*What you will do:* Please copy the supremum text below, word for word, from "Lemma 2 ([1], §I.12, p." to "sought for contradiction.".

*Document text:*
Lemma 1 ([1], §I.9, p. 26, Problem 8.3a) Let $S\subset\mathbb{R}$ be a set bounded from above, i.e. it exists a number $\sup S\in \mathbb{R}\iff \sup S\neq\infty$ : then, for each $\epsilon >0$ there exists $x_0\in S$ such that $$ \sup S-\epsilon<x_0\le\sup S.\label{1}\tag{1} $$ By using this lemma, we are able to prove the following important property of supremums of subsets of real numbers:

Lemma 2 ([1], §I.12, p. 38, Problem 12.1a) If $S\subseteq T\subseteq \mathbb{R}$ and $T$ is bounded from above, then $\sup S$ exists and $$ \sup S\le \sup T\label{2}\tag{2} $$ Proof Since $T$ is bounded, there exists at least one real number $l_\mathrm{ub}$ such that $x\le l_\mathrm{ub}$ for all $x\in T$: but since $x\in T$ for each $x\in S$ since $S\subseteq T$, then $x\le l_\mathrm{ub}$ for all $x\in S$ th $S$ is upper bounded and $\sup S\in \mathbb{R}$. To prove \eqref{2} we proceed by contradiction: suppose that $\sup S> \sup T$. By \eqref{1} there exists $x_0\in S$ such that $$ \sup S-\epsilon<x_0\le\sup S\quad\forall \epsilon >0 $$ Now choosing $\epsilon=\sup S-\sup T>0$, we see that there exists $x_0\in S$ and therefore $x_0\in T$ such that $$ \sup S-\epsilon=\sup T < x_0\in T $$ and thus we have reached the sought for contradiction.

*Data shown:*
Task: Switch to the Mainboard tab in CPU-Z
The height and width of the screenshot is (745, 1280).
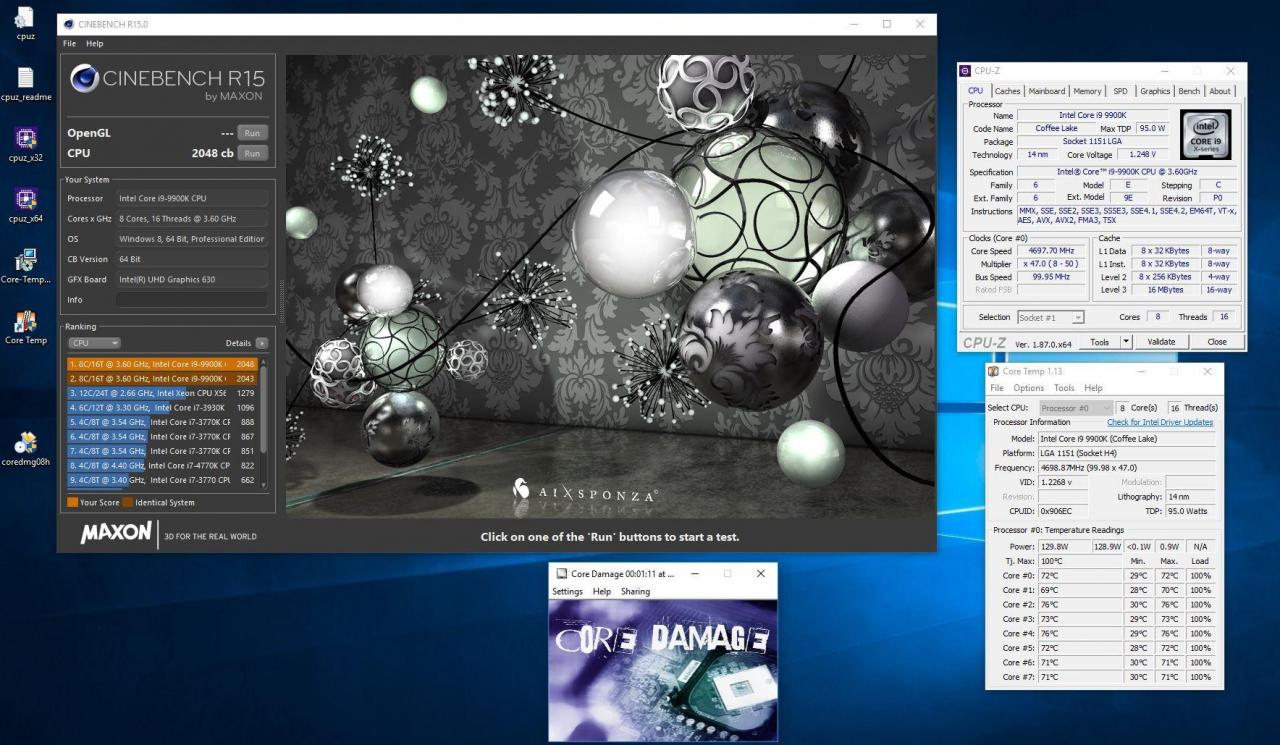Action: [1047, 91]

*Right answer:*
Lemma 2 ([1], §I.12, p. 38, Problem 12.1a) If $S\subseteq T\subseteq \mathbb{R}$ and $T$ is bounded from above, then $\sup S$ exists and $$ \sup S\le \sup T\label{2}\tag{2} $$ Proof Since $T$ is bounded, there exists at least one real number $l_\mathrm{ub}$ such that $x\le l_\mathrm{ub}$ for all $x\in T$: but since $x\in T$ for each $x\in S$ since $S\subseteq T$, then $x\le l_\mathrm{ub}$ for all $x\in S$ th $S$ is upper bounded and $\sup S\in \mathbb{R}$. To prove \eqref{2} we proceed by contradiction: suppose that $\sup S> \sup T$. By \eqref{1} there exists $x_0\in S$ such that $$ \sup S-\epsilon<x_0\le\sup S\quad\forall \epsilon >0 $$ Now choosing $\epsilon=\sup S-\sup T>0$, we see that there exists $x_0\in S$ and therefore $x_0\in T$ such that $$ \sup S-\epsilon=\sup T < x_0\in T $$ and thus we have reached the sought for contradiction.